TEXTAUSZUG >>
«Natürlich gibt es bei uns auch Probleme, das können Sie ruhig schreiben», sagt Lutz Amsel am Telefon. Als Vizelandrat von Märkisch-Oderland, einem Landkreis östlich von Berlin, ist er verantwortlich für Asylbewerber. Märkisch-Oderland gehört zu jenen Gegenden Ostdeutschlands, die seit der Wende unter enormem Bevölkerungsschwund leiden – ohne Aussicht auf Besserung. Einige Hundert Flüchtlinge hat der Landkreis schon aufgenommen.
Den entvölkerten Landkreis wiederbeleben
Lutz Amsel rechnet bis Ende 2015 mit insgesamt 1500 Flüchtlingen, die sein Landkreis aufnehmen könnte – bei 190'000 Einwohnern. «Dass manche hier von einer Flut von Flüchtlingen sprechen können, ist mir ein Rätsel. Wenn überhaupt, ist das eine sehr kleine Flut», sagt Amsel. Er und die zahlreichen Bürgermeister seines Landkreises sehen in den Flüchtlingen eine Chance, die entvölkerte Region wieder zu beleben.
Natürlich seien nicht alle Einwohner begeistert über die Flüchtlinge, räumt Amsel ein. Aber beim Grossteil der Bevölkerung bestehe der Wille, damit klarzukommen. Von Vorteil sei, dass die Menschen im Oderbruch, wie die Gegend östlich der Oder auch genannt wird, grosse Migrationsströme gewohnt seien. Friedrich der Grosse hatte hier im 18. Jahrhundert den Hugenotten Zuflucht und Religionsfreiheit gewährt und nach dem Zweiten Weltkrieg haben viele Flüchtlinge hier eine neue Heimat gefunden.
An runden Tischen über Probleme sprechen
Neulich hat Amsel in einer «Nacht-und-Nebel-Aktion» zwei Flüchtlingsfamilien im 870-Seelendorf Golzow angesiedelt, um überhaupt noch eine erste Klasse in der Grundschule von Golzow eröffnen zu können. Dank sechs syrischen Flüchtlingskindern wurde die Existenz der legendären Schule (siehe Kasten) gesichert.
Wichtig sei, alles ordentlich zu organisieren, sagt Lutz Amsel. Es brauche eine Einwohnerversammlung, um über die Ansiedlungspläne zu informieren. Danach werden die Orte und die Flüchtlinge mit Willkommenskreisen unterstützt; die Kinder werden in Tagesstätten und Schulen untergebracht, wo sie Deutsch lernen.

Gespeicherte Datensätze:
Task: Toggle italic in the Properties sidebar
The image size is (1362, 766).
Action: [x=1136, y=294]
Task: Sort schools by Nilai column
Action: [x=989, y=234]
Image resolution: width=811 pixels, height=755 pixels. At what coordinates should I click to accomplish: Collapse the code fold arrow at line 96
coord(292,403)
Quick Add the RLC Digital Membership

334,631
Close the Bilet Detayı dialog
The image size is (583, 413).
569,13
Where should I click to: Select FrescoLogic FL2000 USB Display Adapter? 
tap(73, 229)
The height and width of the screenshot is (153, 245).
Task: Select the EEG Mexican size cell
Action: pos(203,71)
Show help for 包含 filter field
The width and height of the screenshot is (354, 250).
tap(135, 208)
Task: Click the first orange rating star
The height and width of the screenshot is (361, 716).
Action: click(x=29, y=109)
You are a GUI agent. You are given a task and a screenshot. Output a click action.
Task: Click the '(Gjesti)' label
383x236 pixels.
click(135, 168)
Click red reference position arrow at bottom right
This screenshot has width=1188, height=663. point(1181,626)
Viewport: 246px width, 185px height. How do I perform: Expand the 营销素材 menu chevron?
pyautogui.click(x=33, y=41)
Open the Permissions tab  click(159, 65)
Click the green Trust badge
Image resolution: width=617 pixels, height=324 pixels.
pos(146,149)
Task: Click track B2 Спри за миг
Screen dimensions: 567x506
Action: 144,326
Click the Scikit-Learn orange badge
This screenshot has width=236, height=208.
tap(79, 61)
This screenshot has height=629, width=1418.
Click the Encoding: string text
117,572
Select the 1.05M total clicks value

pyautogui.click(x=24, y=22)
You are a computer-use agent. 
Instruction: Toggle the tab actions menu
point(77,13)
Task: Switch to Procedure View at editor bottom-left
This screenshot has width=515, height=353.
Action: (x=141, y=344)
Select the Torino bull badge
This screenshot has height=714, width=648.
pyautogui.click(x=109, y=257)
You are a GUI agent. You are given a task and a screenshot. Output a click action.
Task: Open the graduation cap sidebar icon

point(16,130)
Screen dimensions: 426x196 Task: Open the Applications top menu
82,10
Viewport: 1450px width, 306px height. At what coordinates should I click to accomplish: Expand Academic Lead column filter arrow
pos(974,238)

AUFGABEN ZUR ÜBUNG >>
1. Erkläre in ein bis drei Sätzen, warum Amsel laut dem Text über Flüchtlinge in Märkisch-Oderland zwei Flüchtlingsfamilien im Dorf Golzow ansiedelte.
2. Entnimm dem Text über Flüchtlinge in Märkisch-Oderland wortgetreu die Stelle von „An runden Tischen“ bis einschließlich „sie Deutsch lernen.“.
3. Schreibe den Text über Flüchtlinge in Märkisch-Oderland im Anschluss an seinen letzten Satz weiter.

LÖSUNGEN PRO AUFGABE >>
1. Amsel siedelte die beiden Familien an, damit in der Grundschule von Golzow überhaupt noch eine erste Klasse eröffnet werden konnte. Dank der sechs syrischen Flüchtlingskinder wurde die Existenz der Schule gesichert.

2.
An runden Tischen über Probleme sprechen
Neulich hat Amsel in einer «Nacht-und-Nebel-Aktion» zwei Flüchtlingsfamilien im 870-Seelendorf Golzow angesiedelt, um überhaupt noch eine erste Klasse in der Grundschule von Golzow eröffnen zu können. Dank sechs syrischen Flüchtlingskindern wurde die Existenz der legendären Schule (siehe Kasten) gesichert.
Wichtig sei, alles ordentlich zu organisieren, sagt Lutz Amsel. Es brauche eine Einwohnerversammlung, um über die Ansiedlungspläne zu informieren. Danach werden die Orte und die Flüchtlinge mit Willkommenskreisen unterstützt; die Kinder werden in Tagesstätten und Schulen untergebracht, wo sie Deutsch lernen.

3.
Ausserdem veranstaltet der Landkreis regelmässig runde Tische, um über Probleme zu sprechen. Denn in Deutschland zu wohnen, müsse gelernt sein: den Müll trennen, die Hausordnung verstehen oder mit den Nachbarn reden.
Langfristige Jobperspektiven fehlen
Obgleich Lutz Amsels Erzählungen erbaulich tönen – kann man mit den Flüchtlingen tatsächlich den dramatischen Bevölkerungsschwund seit der Wende ausgleichen; besonders dann, wenn niemand weiss, wie lang sie bleiben werden? Das Problem ist, dass langfristige Jobperspektiven fehlen – dessen ist sich Amsel bewusst. Man bemühe sich, sagt er.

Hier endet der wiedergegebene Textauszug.